ビター・アンド・スイート
「こんな事言って、ごめんなさい。
私ね、離婚した時、こんな事になったのは、子どもが出来なかったせいかもって。
どうして、自分でわからなかったんだろうって。
子どもが出来ないオンナには誰から見てもわかるように印が付いてれば、
自分でもわかるように印がついてれば、良かったのにって。
彼は、私に近づかなかったのかもってそう、思った。
そうすれば、こんなに苦しくならずに済んだのにって。」とうつむいたまで言うと、
「俺にも、印がついてるかも。
子ども出来た事ねーし。
それに、子どもは授かりものでしょ。
どんな、夫婦にも起こり得る事だって思う。
仮に、
結婚前に検査して、子どもが出来ないってわかったとしても、
俺はハヅキと一緒にいたい。
だからさ、俺と一緒にいたいかっていう事だけ、今は考えて。」と私にほほえみかけた。
「うん。」と泣き笑いの顔を見せると、
「そんな顔見ちゃうと、このまま連れて帰りたいって思うけど、
明日6代目と会う約束してるしなあ。
まだ、付き合ってないっておまえはハッキリ言っちゃってるし、
今すぐハヅキを襲っちゃう訳にもいかないよなあ。
おまえさ、そーいう事わかってて、俺にそんな顔をみせてるのか?」とギュっと抱きしめる。

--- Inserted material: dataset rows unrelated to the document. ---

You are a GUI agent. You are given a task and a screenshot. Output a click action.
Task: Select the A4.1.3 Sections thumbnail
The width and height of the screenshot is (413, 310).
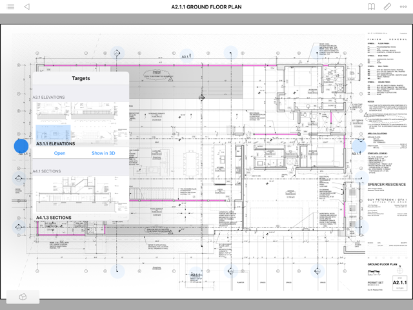pos(81,194)
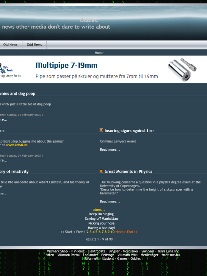The height and width of the screenshot is (276, 207).
Task: Click the orange icon beside Great Moments in Physics
Action: pyautogui.click(x=101, y=171)
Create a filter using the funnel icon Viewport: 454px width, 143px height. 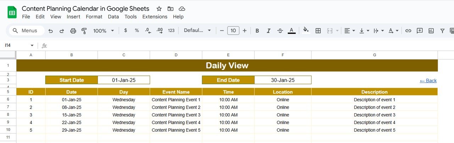[442, 31]
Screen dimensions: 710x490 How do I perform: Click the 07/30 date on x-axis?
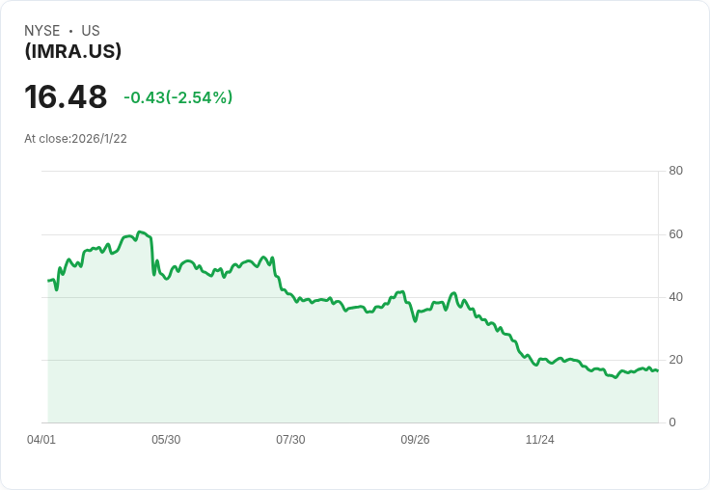pos(290,440)
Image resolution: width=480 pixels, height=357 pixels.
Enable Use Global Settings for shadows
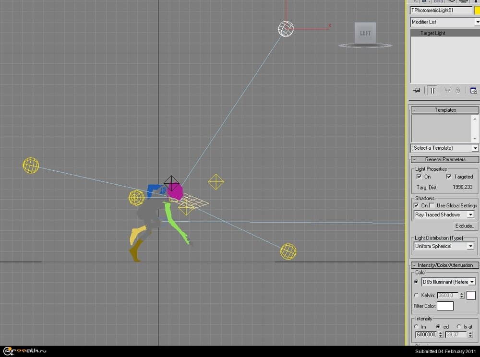pos(432,205)
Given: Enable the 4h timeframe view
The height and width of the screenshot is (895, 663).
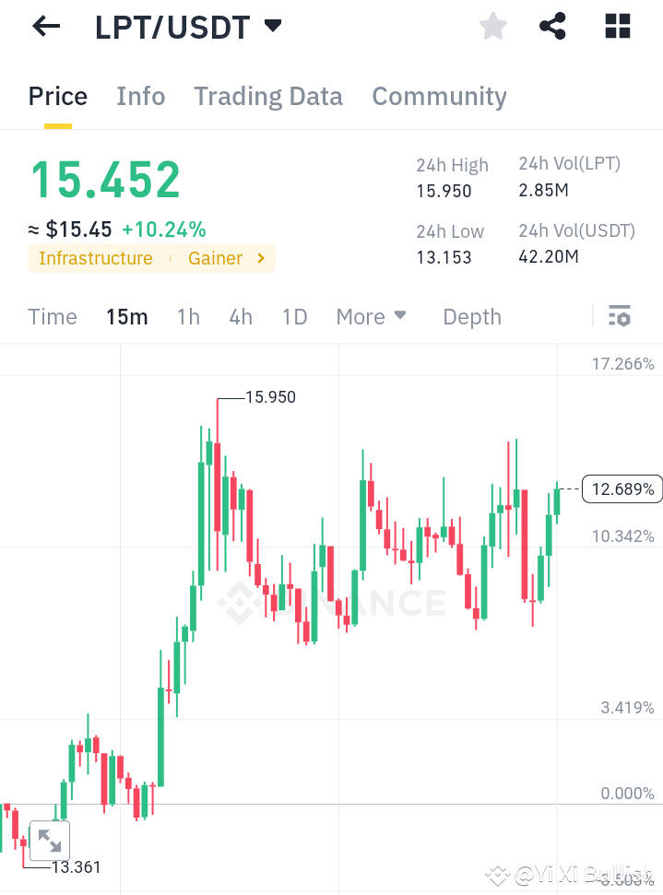Looking at the screenshot, I should point(240,316).
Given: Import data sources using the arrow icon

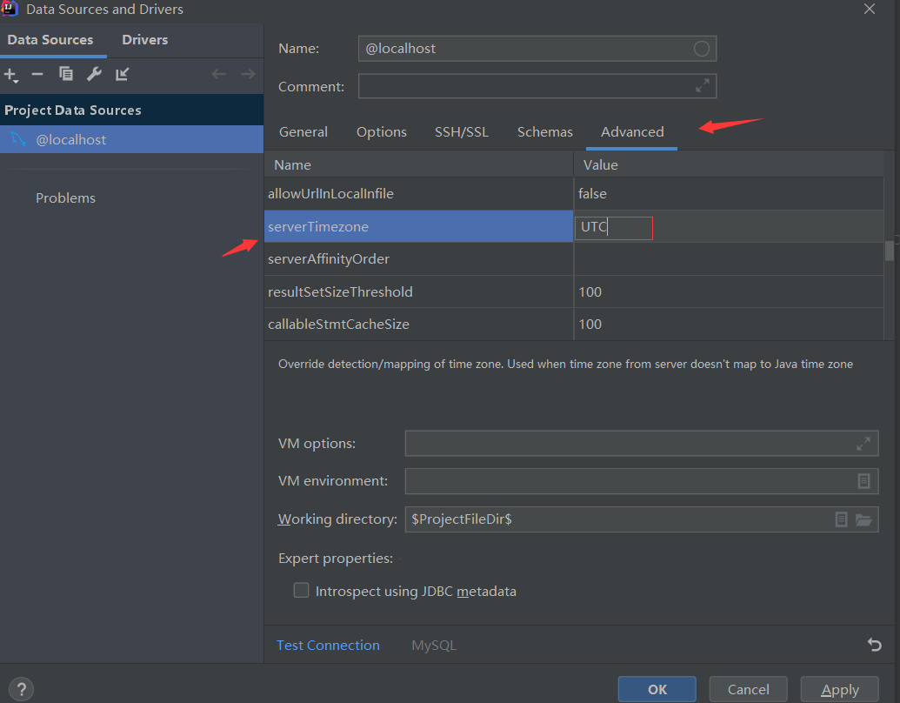Looking at the screenshot, I should pyautogui.click(x=123, y=76).
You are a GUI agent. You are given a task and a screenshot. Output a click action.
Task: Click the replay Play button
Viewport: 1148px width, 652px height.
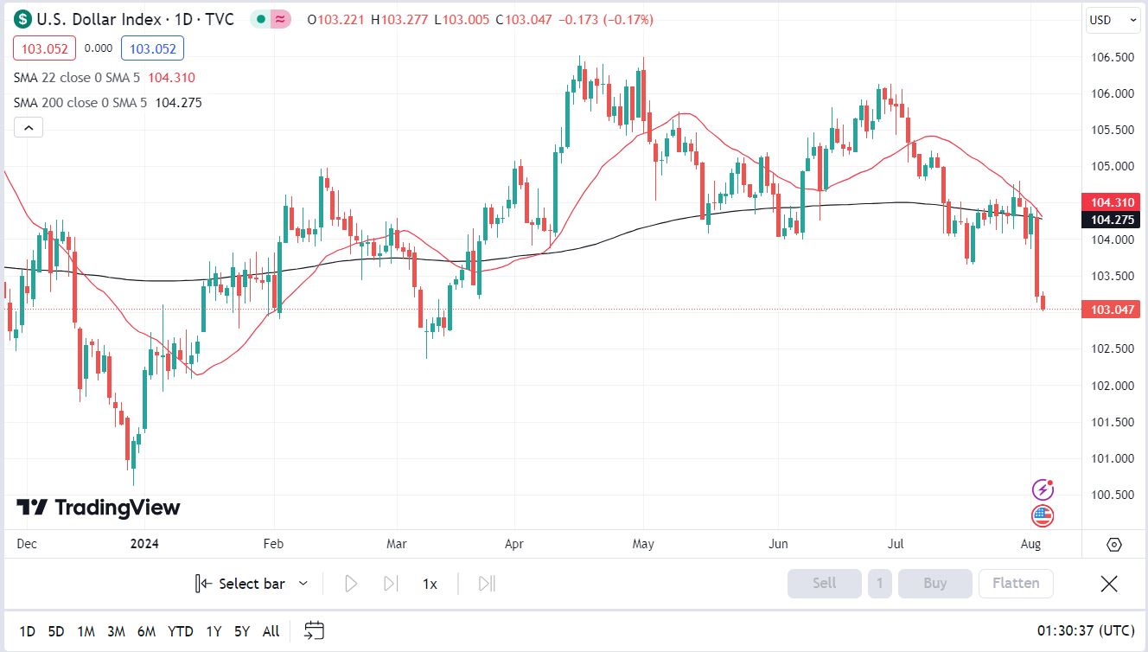(351, 584)
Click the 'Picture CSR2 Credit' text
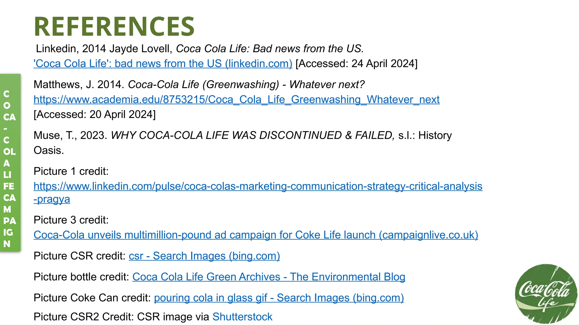The image size is (579, 325). click(121, 317)
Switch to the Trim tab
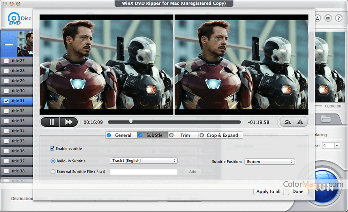 [181, 135]
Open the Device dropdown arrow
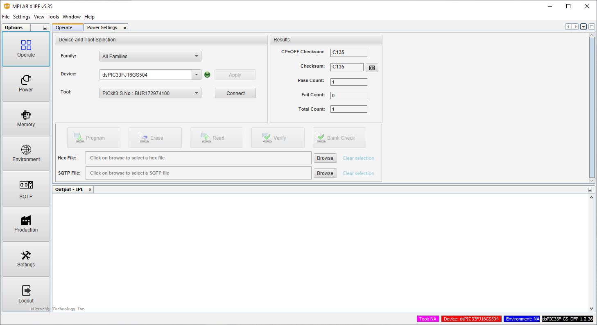 (197, 75)
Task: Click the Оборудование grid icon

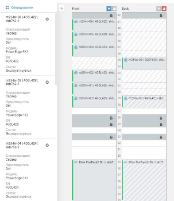Action: point(7,8)
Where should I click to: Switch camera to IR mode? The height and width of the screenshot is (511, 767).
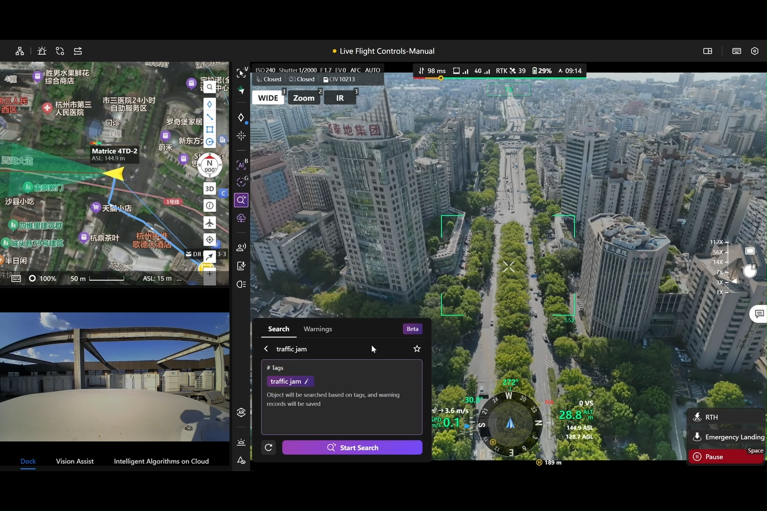click(x=340, y=98)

「そんな事ができたら、もう少し、上手く生きられてるかも。」とくすんと笑うと、
「しょーがねーな。」とそっと唇を合わせるだけのキスをして、私の身体を離した。

「明日、仕事?」と聞くので、
「そうですよ。」と言うと、
「夕飯、一緒に食う?」と私の顔を覗く。
「明日は工藤さんとお食事です。」と言うと、
「ムカつく。」と首筋に唇を付けた。
「吸血鬼。」と言ってやったら、
「変態よりいいかな。」とくすんと笑って、
「ちゃんと、お付き合いは断って来い。」と私の顔を見るので、
「そんな事はまだ、言われていません。」と怒った顔を見せると、
「ばーか。帰りに電話しろ。迎えに行くから。」と手を振って、立ち去った。
「1人で帰れます。」と、背中に言ったけど、シロタさんは振り返らず、また、手を上げた。